The article originally appeared on India Today.
Here it is bit modified and extended.

The Pakistani army has denied that its chief Gen Qamar Javed Bajwa had asked his officers to emulate the values of Indian democracy. In a tweet, Major Gen Asif Ghafoor, spokesman of the Pakistan armed forces, have said that the ‘news/comments quoting COAS (chief of the army staff)’ address to officers at Rawalpindi regarding book ‘Army and Nation’ is a disinformation’.

Gen Bajwa’s photograph is tagged with the tweet which further clarifies its context with an incomplete caption that reads ‘army officers should learn from Indian democracy, says Pakistan army chief Qamar J…’ – essentially a poor damage control act after Gen Bajwa’s vision for the Pakistani army was widely reported in the Indian media.

On February 13, Pakistan’s newspaper The Nation had published a piece on its new army chief Qamar Javed Bajwa’s vision for the Pakistan’s army as told by him during his first official address to his colleagues in December 2016.
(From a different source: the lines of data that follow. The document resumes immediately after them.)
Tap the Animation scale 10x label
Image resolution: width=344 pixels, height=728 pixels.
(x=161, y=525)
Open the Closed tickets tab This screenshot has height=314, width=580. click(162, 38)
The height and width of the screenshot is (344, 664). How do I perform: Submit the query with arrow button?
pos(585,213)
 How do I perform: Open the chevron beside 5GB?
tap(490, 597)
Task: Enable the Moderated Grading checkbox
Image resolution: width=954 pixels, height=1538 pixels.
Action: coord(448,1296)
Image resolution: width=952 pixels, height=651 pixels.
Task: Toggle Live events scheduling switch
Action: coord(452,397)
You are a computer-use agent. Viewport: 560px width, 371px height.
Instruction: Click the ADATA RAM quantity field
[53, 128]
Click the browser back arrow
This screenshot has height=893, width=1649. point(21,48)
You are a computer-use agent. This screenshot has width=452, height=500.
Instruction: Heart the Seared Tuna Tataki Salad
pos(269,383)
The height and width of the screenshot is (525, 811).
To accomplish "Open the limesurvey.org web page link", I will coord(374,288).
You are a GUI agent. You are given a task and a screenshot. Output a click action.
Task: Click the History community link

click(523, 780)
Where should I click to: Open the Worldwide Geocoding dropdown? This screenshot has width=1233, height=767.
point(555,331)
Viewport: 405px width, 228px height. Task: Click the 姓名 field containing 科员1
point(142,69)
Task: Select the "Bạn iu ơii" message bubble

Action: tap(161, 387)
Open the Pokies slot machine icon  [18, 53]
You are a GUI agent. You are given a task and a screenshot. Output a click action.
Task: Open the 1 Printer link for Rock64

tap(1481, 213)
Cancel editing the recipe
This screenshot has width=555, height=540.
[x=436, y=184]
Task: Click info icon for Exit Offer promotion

Titled ‘Coordination, not competition, with civilians: The Army Chief’s Glasnost’, among many other things, the article had quoted the Pak army chief saying something that was so unlike Pak army that it caught immediate international attention. Gen Bajwa, in no unequivocal terms, as The Nation piece puts it, conveyed to his colleagues that the Pak army must remain within the constitutional role defined for it and must not meddle in affairs of the civilian government.

Saying a civilian Vs military dichotomy is always ‘counter-productive for a country and the army should have no ‘business in running the government’, he advised his colleagues to read “Army and Nation”, a book written by Yale University professor Steven I Wilkinson, a well received book that details how India has emerged as a successful democracy with civilian supremacy over its military establishment.

Gen Asif Ghafoor’s tweet, that is the first official denial from the Pak army on the issue, looks like a shabby, reluctant attempt to damage control. It might have been driven by this afterthought that the Pak army has always been in control in Pakistan and such views by its army chief may be seen undermining its supremacy in the society. Coming five days later of The Nation piece, the tweet clarification conveys a half-hearted attempt at best that sounds too little, too late. Had it been so alarming, we would have seen a denial the same day the article appeared, like it happened with India’s surgical strike inside Pak-occupied-Kashmir. Within hours, the Pak army had forced its political establishment to toe its line to deny any Indian surgical strike, a lame attempt to save face.